Salve et al. described an intraoperative customized double-patch device technique in various situations in multiple muscular VSDs with satisfactory immediate and short-term results.[14] Muscular VSDs were mapped through enface reconstruction (EFR) by echocardiography and closed using an intraoperative customized double-patch device technique, with patches on the left ventricle (LV) and right ventricle (RV) side. The authors concluded that echocardiographic EFR of multiple muscular defects helps in accurate profiling and closure of most of these VSDs. EFR also helps customize the devices that are prepared on the table. The double-patch concept results in secure closure of the bigger VSD, besides closing the smaller defects in the vicinity. This “sandwich technique” was first described by Kapoor et al. in 1999.[15]

Handmade conduits for right ventricular outflow tract reconstruction

RV to PA connections with conduits are integral to CHD surgery. Availability issues with homografts and expenses associated with commercially available xenografts like Contegra have paved the way for innovative handmade conduits. Iyer and Sharma published one of the earliest reports of handmade pericardial valved conduits highlighting this necessity in the resource-limited environments.[16] Kasturi and Prabhu demonstrated the details of making handmade, trileaflet, valved expanded PTFE conduit, where the valve is made of 0.1 mm PTFE membrane.[17] Malankar et al. published the short-term results of such a PTFE-valved conduit in various anatomical subsets with good results.[18]

Tissue-engineered patches

Dr. Soma Guhathakurta was instrumental in developing SynkroScaff^®, a tissue-engineered pericardial patch for clinical use. Recently, Tiwari et al. conducted an observational study on SynkroScaff^®, a tissue-engineered decellularized bovine pericardium developed in India for CHD repair, demonstrating its effectiveness as a prosthetic material. The study highlighted the material’s excellent intraoperative handling, particularly in complex patchwork areas due to its flexibility and manageability. Its nonglutaraldehyde-based decellularization eliminates the need for intraoperative rinsing, while a proprietary process prevents calcification by removing the open carboxyl moiety. With a tensile strength of 18 MPa and a burst strength of 64 kPa, SynkroScaff^® offers durability and retains an intact extracellular matrix, promoting autologous cell adhesion and integration with host tissue. These features make it an indigenously developed, safe, cost-effective, and promising option for surgical repairs of CHD.[19]

Extracorporeal membrane oxygenation improvisations

In addition to using a CPB machine for extracorporeal mechanical circulatory support, as mentioned earlier in this review,[9,10,11] India has introduced some unique innovations in the field of ECMO.

(Saved entries)
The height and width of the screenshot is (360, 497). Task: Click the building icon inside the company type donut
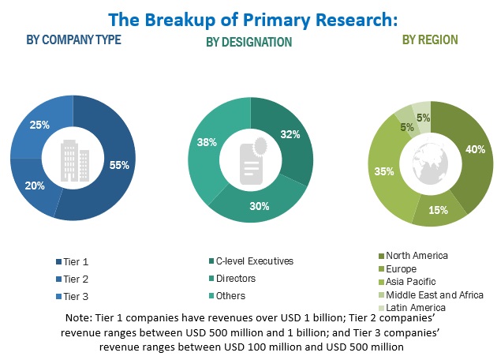click(x=73, y=163)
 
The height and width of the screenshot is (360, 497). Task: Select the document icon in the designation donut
click(x=252, y=162)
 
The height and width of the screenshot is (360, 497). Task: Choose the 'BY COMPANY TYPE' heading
click(x=74, y=39)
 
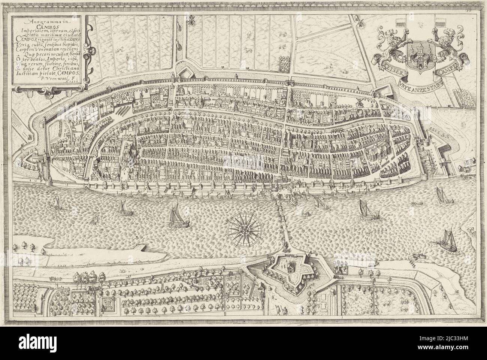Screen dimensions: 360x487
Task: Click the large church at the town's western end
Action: click(134, 152)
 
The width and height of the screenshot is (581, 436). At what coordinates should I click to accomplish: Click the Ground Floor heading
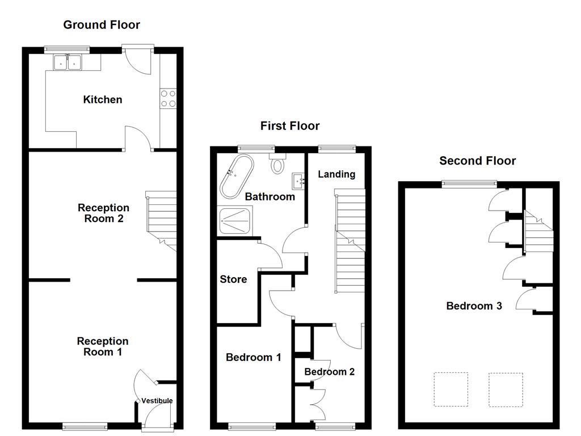[101, 24]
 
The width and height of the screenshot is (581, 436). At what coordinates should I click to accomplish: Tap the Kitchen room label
[103, 100]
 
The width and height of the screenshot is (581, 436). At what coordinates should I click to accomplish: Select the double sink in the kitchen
[68, 62]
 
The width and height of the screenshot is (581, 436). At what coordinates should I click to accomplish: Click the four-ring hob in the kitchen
[168, 98]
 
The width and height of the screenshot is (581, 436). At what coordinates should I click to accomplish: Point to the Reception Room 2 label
[103, 213]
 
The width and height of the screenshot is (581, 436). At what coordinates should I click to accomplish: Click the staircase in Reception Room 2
[162, 219]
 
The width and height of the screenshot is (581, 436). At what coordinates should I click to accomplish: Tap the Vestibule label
[157, 401]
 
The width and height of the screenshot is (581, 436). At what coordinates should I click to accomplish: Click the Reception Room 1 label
[103, 346]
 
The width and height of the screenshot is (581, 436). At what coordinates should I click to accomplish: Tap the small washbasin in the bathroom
[298, 181]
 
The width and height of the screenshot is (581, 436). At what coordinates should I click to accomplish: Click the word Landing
[336, 174]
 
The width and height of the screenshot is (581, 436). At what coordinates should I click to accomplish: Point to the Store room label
[233, 279]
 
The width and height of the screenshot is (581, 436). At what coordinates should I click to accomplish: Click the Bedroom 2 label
[330, 372]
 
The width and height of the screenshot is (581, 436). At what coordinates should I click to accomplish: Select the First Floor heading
[290, 126]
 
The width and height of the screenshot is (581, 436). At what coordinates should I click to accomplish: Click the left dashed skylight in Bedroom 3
[451, 389]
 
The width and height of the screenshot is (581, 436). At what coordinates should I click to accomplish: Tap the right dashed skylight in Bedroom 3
[506, 389]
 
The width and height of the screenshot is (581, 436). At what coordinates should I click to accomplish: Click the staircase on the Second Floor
[537, 230]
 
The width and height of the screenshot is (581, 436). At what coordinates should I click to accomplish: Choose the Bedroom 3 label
[474, 306]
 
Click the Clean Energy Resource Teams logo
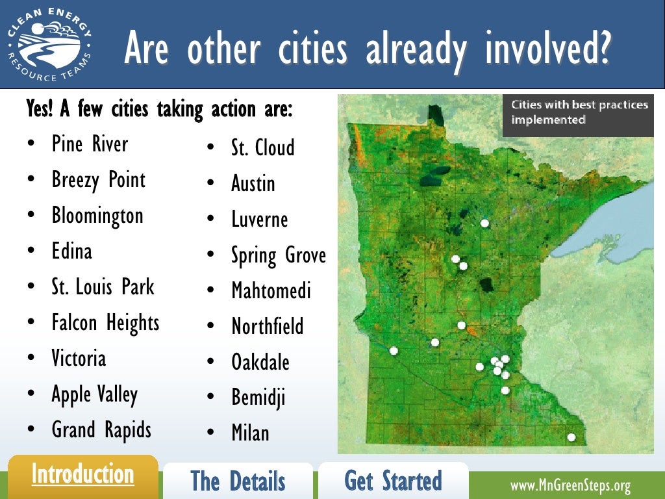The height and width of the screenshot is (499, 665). click(x=49, y=45)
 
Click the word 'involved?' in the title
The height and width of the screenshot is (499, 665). click(x=548, y=49)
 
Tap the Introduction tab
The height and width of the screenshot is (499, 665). click(x=82, y=475)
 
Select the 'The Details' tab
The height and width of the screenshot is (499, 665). click(x=238, y=481)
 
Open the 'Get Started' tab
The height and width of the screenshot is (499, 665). click(x=393, y=481)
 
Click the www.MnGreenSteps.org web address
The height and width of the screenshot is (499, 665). click(x=570, y=485)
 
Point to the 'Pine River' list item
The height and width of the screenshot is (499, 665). click(x=90, y=144)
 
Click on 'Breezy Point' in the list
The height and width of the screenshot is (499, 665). click(x=98, y=180)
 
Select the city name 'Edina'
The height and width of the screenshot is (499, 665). click(x=71, y=251)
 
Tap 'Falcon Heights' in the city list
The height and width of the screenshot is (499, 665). click(x=105, y=322)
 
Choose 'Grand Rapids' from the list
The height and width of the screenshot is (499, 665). click(x=101, y=429)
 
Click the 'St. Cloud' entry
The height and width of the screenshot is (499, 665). click(x=262, y=147)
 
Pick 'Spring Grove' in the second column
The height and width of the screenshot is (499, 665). click(x=278, y=255)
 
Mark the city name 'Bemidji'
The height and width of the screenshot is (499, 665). click(x=258, y=398)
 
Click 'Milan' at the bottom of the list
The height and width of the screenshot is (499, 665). click(x=250, y=433)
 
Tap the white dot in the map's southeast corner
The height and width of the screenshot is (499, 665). click(x=571, y=437)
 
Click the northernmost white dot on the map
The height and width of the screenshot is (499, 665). click(x=484, y=223)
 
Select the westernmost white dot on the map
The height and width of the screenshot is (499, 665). click(x=394, y=351)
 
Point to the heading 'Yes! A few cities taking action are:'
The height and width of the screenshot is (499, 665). click(x=159, y=109)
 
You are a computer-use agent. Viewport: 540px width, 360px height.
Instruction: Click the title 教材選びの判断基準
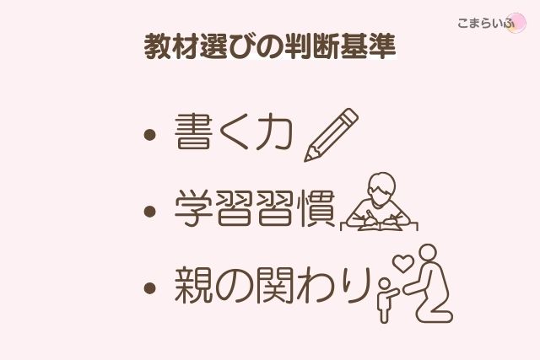coord(269,46)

### INSTRUCTIONS
1) According to the congenital heart surgery review, what is the tensile strength of SynkroScaff®?
2) Please resume the congenital heart surgery review from where it stops.

### RESPONSES TO THE EXERCISE
1) 18 MPa

2)
The integrated ECMO-CPB circuit developed at the All India Institute of Medical Sciences (AIIMS) significantly contributed to the growth of the institute’s ECMO program and improved patient survival rates. This circuit incorporates a slight modification to the conventional CPB setup by using the ECMO oxygenator instead of the standard CPB oxygenator, which typically has a shorter lifespan. This innovative approach optimizes resource utilization and enhances the efficiency of the ECMO-CPB circuit during procedures.[20]

Cost of ECMO and the hardware is a major issue in India. The medical device market often faces cross-compatibility barriers, as manufacturers design their equipment to work exclusively with their own solutions and repair kits. Sai Sree Ram and Manoj addressed this issue for ECMO machines, specifically focusing on the centrifugal pump, which often requires multiple replacements during the device’s lifetime.[21] Their study involved designing and developing a functional ECMO machine capable of accommodating existing models of centrifugal blood pumps, focusing on simplifying the replacement process so that any healthcare provider within the hospital can perform it. As proposed in this paper, the primary design of the centrifugal blood pump holder is universally compatible with all current pumps on the market. Additionally, the system allows for the creation of adaptable components to ensure compatibility with newer pump designs in the future. This approach addresses logistical challenges and eliminates the need for specialized service personnel outside the hospital-manufacturer ecosystem, creating a more efficient and versatile solution for ECMO machine usage. This innovation ensures that any widely available centrifugal pump can be used in emergencies or logistical delays, overcoming original equipment manufacturer-imposed limitations and making the system more practical and versatile.

ECMO Society of India was established in 2010 to improve the awareness and practice of ECMO in India. The platform was used to enhance knowledge about the practice of ECMO, arrange training programs, and hold annual conferences within India.[22]

Use of heart stabilizing devices in Fontan surgery

Das et al. reported using a heart positioning device (Starfish^®, Medtronic Inc., USA) during the extracardiac Fontan procedure to safely retract the ventricular mass and facilitate IVC anastomosis.[23] Traditionally used in off-pump coronary artery bypass, such devices prove particularly beneficial in Fontan procedures, which are often redo surgeries with significant intrapericardial adhesions. Retracting the ventricular mass, especially near the IVC, typically requires retraction sutures or assistance from a surgical assistant. The heart positioning device simplifies and secures ventricular retraction and frees the surgical assistant’s hands for other tasks during the procedure. This approach is especially valuable in cases of apicocaval juxtaposition, where the ventricular apex is directly over the IVC, enhancing access and ease of anastomosis.

Simple innovation to make epicardial pacing wires safe

Mishra et al. described a simple innovation to make epicardial wires safe and to prevent injury to cardiac structures during removal.[24] They proposed removing a part of the insulation near the end of the pacing wire after cutting the needle off and retaining the distal insulated portion of the wire. The covered, insulated portion of the end of the pacing wire makes it a safer device with a simple innovation.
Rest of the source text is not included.